Bleu? François Legault? Mauvais tacticien? Réactionnaire? Duplessiste pour donner des frissons à Nadeau-Dubois? L’ordre du questionnement de la résignation n’en finit plus d’élargir le registre de la parlote politicienne et des matériaux qu’elle peut générer pour faire tourner les gazettes et gazouiller dans la désincarnation numérique. Les Québécois n’habitent plus nulle part, ni dans le Canada réel, ni dans le Québec impossible.

S’il fut un temps où il était payant et fructueux de parier sur l’improbable, force est de constater que ces jours raccourcissent plus vite que ceux d’octobre. Projet de loi 96 et atermoiements des élites d’un Québec inc. plus velléitaire que jamais. Loi 21 et concert de défilades dans les concours de vertu, les voies d’accommodement à l’autorité d’Ottawa sont pavées d’une rhétorique qui n’en finit plus d’éloigner la politique du réel de la condition québécoise. Il est pourtant évident que les débats de la province sont condamnés à lui échapper. Mais il est si confortable de faire semblant…

Il reste toujours une arme utile pour affronter ce désert d’idée que devient chaque jour davantage la politique provinciale : l’ironie ferronienne. En cet automne du centenaire de sa naissance, il fallait y revenir, en sonder l’abime aussi bien que la puissance. Il fallait ce dossier pour ramener les œuvres dans le maquis où le Québec se trouve, loin de lui-même, hésitant comme jamais, multipliant les bravades inutiles du fond de l’arrière-cuisine. La culture reste la voie royale.
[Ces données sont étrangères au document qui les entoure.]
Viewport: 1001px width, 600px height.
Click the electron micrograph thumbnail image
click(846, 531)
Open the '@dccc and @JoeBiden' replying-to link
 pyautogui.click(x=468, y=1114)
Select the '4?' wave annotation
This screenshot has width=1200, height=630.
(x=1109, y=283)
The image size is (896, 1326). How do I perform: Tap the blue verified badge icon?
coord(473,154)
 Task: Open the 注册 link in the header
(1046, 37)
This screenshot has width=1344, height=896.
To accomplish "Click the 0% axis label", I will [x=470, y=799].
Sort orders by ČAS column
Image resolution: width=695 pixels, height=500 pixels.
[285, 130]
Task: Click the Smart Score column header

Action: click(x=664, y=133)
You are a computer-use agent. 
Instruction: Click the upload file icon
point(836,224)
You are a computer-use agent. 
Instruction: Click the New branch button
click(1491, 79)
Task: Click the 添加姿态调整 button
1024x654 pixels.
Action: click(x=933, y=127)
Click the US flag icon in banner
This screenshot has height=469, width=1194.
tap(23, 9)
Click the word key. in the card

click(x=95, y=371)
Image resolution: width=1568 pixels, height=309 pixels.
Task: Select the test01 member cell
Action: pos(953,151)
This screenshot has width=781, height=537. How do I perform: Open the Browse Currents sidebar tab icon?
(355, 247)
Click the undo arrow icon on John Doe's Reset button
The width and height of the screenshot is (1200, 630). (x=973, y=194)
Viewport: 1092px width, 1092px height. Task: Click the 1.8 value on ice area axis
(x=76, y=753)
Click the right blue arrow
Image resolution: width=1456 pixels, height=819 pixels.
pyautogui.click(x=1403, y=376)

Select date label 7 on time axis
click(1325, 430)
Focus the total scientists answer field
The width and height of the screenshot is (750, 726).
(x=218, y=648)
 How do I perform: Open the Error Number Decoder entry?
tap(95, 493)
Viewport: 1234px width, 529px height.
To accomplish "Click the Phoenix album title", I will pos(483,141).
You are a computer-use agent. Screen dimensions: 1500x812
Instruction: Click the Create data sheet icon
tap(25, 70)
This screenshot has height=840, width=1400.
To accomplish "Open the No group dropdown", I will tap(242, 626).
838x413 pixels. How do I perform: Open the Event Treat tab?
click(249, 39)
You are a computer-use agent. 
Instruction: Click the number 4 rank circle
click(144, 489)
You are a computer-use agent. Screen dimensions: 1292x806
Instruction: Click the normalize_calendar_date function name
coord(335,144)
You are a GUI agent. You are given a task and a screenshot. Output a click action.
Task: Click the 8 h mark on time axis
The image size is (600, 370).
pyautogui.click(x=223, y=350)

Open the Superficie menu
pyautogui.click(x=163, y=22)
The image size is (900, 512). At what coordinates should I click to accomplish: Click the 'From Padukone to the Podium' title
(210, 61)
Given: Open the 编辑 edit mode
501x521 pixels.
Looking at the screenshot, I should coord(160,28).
À la condition toutefois d’en faire autre chose qu’un bibelot dans les espaces bleus de la fierté. C’est le mouvement des œuvres et non leur immobilité qui donnera au Québec le sursaut que l’histoire lui fait le devoir d’accomplir. Par gratitude envers les devanciers, pour la créance à l’égard d’une jeunesse qu’habiter nulle part condamne aux rêves apatrides et à la déchéance des idéaux. La littérature peut beaucoup.

Lire Ferron pour se sentir vivre. Lire Ferron pour jeter dans le nihilisme marchand les grands rires des braconniers sur l’ordre des puissants. Questionner Ferron pour conjurer les oracles. Il fallait s’offrir le présent du retour critique sur les fulgurances qui ont placé son œuvre au cœur de ce que notre aventure en terre d’Amérique a pu et peut encore porter de meilleur.

Lire Ferron pour habiter sa maison. Lire Ferron pour activer les mémoires et faire lever les possibles.